Habrá visto que en estos tiempos todo se presta, incluso la pareja. Ya la gente nada compra. Todo pide prestado. Alquila. Hace trueque. No quiere poner el billete para adquirir nada. Sin embargo, usted podrá prestarlo todo y pedirlo todo, pero hay una categoría que jamás de los jamases podrá ser incluida en este hábito tan generoso: el de los libros.
Podrá prestar discos –si es que aún existen-, películas –si es que aún alguien tiene dvd-, podrá prestar guita, el traje –para la fiesta de 15 de la sobrina o el casamiento del sobrino, si es que alguien aún hoy se sigue casando-, pero los libros es otro cantar. La gente que ama los libros ya lo sabe: no presta ni aunque lo tenga repetido. La gente que ama los libros, y tiene bibliotecas ordenadas y prolijas, siempre que llega alguien a casa y sepa que, como él, ama los libros, no le quitará la vista de encima. Pues hay algo aún peor que prestar un libro: que se lo afanen.
Pero claro, ¿por qué la gente que suele ser generosa en otras índoles de la vida, se pone amarreta y desconfiada en cuestión de libros?

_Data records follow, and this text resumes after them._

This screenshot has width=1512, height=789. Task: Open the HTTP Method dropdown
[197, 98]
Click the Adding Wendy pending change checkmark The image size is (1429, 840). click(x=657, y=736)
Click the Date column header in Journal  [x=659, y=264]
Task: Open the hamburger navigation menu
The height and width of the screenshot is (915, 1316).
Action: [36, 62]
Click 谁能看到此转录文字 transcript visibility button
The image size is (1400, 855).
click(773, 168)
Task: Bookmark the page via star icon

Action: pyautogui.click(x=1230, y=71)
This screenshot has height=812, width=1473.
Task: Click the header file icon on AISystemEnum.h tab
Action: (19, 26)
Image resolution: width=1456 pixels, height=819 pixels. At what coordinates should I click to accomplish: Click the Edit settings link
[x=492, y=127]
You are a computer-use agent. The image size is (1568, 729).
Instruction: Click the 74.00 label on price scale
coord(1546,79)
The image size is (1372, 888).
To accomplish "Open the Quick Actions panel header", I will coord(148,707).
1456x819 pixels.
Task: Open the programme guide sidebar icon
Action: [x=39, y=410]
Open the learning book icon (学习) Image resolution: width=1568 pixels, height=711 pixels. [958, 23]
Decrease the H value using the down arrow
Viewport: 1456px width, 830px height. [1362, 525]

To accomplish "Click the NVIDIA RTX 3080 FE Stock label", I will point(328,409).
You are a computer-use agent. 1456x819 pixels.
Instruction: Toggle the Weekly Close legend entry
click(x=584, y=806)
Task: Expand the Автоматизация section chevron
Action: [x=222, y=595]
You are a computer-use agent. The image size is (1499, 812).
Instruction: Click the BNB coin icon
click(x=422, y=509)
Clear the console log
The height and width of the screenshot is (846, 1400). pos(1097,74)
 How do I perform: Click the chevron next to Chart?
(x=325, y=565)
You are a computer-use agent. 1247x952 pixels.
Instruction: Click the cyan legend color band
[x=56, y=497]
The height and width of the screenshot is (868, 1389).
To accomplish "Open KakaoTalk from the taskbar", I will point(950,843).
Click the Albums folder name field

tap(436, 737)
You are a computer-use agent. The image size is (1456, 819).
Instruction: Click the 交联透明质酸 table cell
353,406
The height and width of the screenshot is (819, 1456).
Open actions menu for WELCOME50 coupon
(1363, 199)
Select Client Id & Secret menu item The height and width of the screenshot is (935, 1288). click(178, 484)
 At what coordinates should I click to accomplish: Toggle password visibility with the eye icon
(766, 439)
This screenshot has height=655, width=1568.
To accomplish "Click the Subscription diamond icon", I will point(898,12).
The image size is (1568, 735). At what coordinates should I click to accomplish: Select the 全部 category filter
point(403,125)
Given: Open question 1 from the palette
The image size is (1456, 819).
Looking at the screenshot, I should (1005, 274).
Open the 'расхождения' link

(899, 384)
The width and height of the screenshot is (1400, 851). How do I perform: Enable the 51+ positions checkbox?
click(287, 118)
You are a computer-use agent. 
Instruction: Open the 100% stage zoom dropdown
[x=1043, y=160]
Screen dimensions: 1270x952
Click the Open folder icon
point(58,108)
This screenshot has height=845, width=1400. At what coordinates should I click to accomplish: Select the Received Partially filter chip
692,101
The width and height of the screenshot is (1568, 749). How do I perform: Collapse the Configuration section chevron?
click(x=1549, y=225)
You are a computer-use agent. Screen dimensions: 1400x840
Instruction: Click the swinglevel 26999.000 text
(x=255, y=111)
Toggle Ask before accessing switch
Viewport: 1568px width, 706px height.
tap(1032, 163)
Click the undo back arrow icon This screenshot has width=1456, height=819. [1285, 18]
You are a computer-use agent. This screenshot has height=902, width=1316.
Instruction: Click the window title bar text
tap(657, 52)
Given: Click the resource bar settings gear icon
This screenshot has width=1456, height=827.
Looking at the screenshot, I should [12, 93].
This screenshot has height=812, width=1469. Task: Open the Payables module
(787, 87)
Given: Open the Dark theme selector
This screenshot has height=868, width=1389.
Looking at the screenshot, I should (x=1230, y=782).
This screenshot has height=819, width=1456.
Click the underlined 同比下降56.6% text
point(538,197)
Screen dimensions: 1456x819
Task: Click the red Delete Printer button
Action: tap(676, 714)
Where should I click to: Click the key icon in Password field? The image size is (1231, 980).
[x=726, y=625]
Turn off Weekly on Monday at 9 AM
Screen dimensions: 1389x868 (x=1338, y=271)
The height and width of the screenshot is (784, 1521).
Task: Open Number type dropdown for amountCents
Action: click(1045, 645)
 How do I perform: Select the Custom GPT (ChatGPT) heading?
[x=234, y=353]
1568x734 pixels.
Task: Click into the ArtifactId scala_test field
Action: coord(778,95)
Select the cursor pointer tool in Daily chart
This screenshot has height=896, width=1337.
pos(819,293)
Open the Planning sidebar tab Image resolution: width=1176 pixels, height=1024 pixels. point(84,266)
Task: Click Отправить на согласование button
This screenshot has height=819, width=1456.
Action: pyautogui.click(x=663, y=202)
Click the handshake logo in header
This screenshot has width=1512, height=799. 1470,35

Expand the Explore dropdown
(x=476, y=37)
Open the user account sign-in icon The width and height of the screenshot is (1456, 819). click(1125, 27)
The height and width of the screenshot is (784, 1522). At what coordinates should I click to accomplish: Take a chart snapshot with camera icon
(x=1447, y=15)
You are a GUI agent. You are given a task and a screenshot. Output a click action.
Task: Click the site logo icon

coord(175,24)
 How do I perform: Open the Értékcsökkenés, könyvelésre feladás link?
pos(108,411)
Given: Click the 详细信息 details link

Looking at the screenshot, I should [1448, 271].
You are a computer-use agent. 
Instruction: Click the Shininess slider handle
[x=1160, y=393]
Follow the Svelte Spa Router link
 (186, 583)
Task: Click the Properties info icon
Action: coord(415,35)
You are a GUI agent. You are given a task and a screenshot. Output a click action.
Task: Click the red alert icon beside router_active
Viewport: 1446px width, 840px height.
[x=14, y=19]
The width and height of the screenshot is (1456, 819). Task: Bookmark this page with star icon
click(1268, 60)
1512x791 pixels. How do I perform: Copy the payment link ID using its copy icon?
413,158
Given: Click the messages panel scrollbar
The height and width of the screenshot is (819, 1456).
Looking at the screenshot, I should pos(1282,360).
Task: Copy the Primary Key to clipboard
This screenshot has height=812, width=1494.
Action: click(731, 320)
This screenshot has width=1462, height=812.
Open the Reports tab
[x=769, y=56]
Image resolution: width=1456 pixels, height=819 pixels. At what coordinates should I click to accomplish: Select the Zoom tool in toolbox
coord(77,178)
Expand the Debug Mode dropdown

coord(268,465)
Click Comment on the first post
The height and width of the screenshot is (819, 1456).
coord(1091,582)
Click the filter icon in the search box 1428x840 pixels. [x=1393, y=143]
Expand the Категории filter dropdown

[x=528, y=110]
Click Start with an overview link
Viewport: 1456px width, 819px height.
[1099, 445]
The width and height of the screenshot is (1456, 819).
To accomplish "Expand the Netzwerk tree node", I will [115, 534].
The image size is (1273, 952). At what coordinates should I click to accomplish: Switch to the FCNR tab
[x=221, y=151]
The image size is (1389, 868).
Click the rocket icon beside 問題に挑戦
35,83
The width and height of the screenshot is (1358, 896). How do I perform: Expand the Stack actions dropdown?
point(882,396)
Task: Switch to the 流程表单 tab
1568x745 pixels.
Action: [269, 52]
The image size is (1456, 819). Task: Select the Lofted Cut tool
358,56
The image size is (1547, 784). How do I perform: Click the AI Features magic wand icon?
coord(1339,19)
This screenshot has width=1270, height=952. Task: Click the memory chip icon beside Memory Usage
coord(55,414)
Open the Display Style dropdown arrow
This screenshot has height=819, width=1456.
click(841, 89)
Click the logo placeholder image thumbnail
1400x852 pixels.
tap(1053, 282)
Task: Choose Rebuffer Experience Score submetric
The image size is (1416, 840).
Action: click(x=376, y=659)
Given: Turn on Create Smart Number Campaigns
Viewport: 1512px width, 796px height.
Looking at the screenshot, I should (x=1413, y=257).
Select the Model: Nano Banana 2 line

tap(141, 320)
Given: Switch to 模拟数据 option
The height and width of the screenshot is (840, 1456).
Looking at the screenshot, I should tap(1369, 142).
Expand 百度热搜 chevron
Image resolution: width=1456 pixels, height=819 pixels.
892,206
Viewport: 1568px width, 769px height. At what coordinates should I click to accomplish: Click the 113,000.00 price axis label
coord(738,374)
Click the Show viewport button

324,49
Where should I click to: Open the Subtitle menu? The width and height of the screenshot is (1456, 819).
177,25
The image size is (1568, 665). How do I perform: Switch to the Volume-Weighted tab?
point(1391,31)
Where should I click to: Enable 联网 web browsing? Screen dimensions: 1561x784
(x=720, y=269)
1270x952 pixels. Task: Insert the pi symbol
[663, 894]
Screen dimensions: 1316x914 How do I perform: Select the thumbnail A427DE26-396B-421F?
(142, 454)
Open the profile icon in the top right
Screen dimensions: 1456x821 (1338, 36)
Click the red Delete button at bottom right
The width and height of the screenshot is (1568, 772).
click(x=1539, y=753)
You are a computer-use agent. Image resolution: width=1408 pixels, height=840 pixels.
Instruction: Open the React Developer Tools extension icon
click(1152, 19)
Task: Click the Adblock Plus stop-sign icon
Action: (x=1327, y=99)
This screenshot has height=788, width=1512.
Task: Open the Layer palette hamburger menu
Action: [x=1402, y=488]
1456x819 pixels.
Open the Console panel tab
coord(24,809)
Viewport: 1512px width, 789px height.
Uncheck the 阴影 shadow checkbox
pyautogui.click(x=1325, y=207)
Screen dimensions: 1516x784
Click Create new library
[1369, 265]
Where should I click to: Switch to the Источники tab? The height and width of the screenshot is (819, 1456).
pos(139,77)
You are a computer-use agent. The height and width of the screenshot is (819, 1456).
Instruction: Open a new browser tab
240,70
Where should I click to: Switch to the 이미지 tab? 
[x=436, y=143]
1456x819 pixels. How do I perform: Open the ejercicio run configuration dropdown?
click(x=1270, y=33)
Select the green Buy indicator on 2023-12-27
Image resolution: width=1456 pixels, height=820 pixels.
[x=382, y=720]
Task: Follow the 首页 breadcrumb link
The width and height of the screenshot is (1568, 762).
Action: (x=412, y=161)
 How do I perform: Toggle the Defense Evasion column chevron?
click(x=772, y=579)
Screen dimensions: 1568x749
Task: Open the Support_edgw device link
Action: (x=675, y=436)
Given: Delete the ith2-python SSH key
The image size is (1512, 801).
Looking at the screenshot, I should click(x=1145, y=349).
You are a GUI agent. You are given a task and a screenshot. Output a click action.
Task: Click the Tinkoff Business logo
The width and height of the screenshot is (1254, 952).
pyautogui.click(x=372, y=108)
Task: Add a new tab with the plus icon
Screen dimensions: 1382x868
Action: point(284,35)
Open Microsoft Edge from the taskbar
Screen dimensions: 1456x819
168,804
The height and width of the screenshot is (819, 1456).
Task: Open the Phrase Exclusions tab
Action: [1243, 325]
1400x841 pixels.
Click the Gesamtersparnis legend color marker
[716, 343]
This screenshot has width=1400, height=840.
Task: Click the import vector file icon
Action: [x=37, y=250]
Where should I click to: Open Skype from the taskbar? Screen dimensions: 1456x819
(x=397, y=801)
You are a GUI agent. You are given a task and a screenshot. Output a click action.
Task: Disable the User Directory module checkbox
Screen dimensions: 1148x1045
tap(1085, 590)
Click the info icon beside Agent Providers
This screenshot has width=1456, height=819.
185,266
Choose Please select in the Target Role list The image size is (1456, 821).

Es que la prestada de libros tiene sus singularidades y eso provoca que el que pide tenga el campo abierto para no devolver. Claro, si usted presta una película o incluso un disco, podrá al cabo de una semana, indagar si el otro lo vio o lo escuchó. Y reclamar su reintegro inmediato. Pero en cuestión de libros, el asunto es más laxo. Un libro requiere un tiempo considerable de lectura, e indagar por la opinión de un libro que acaba de ser prestado en un plazo de una semana, puede ser tomado a mal. Huele, por así decirlo, a desconfianza. Mostrará la hilacha de que usted está profundamente arrepentido de haber prestado dicho libro, y se olerá a kilómetros la desconfianza que usted tiene en el destinatario de su preciado libro que, ya de tanto acobijarlo en sus brazos, tiene hasta su propio aroma. Es, por así decirlo, como su mascota. Un habitante más de su hogar cuya falta se notará como un peso.
Yo, como tantos lectores ahora reacios a prestar, he prestado muchos libros a lo largo de mi vida. Sobre todo, los libros que me entusiasmaban. Y como tantos lectores, los he perdido en el camino. Y puedo decir después de tantos años, que no creo que ninguno haya sido leído por completo. Hay libros que presté hace 30 años y que aún hoy extraño, pues eran ediciones ya perdidas. Prestados en actos de inconsciencia etílica, actos fallidos que ningún lector debería cometer. Pues, como todo amante de los libros ya sabe: si recibe visitas en casa, visitas de lectores apasionados, jamás se debe beber alcohol. Jamás de los jamases deberá usted perder ni una pizca de lucidez y caer en el acto tremebundo de extender un libro al destinatario en cuestión y decir: “¿Te gusta, Capote? Llevátelo”. Pues no hay juramento que valga para obtener el libro nuevamente. Y los que dicen: “Yo amo los libros. Sé el valor que tienen para vos. Así que siempre los devuelvo”. Si escucha algo así, sépalo de inmediato: ese rufián jamás se lo devolverá en su vida. Olvídese de su amado libro de Capote. No volverá. Excepto, claro está, que usted sea invitado a una casa de otro amante de libros. Y tenga oportunidad de que, el dueño, inclinado a la bebida y por ende al descuido, le diga: “¿Te gusta, Capote? Llevátelo”. Y usted volverá feliz, a su casa, con el libro ahora prestado –por otro- que cayó en la antigua trampa de prestar sabiendo que, en verdad, era una despedida. Llevará un tiempo hasta que el aroma de su viejo dueño se diluya en el aire, y el libro ahora se impregne del suyo, y sea uno más en la familia.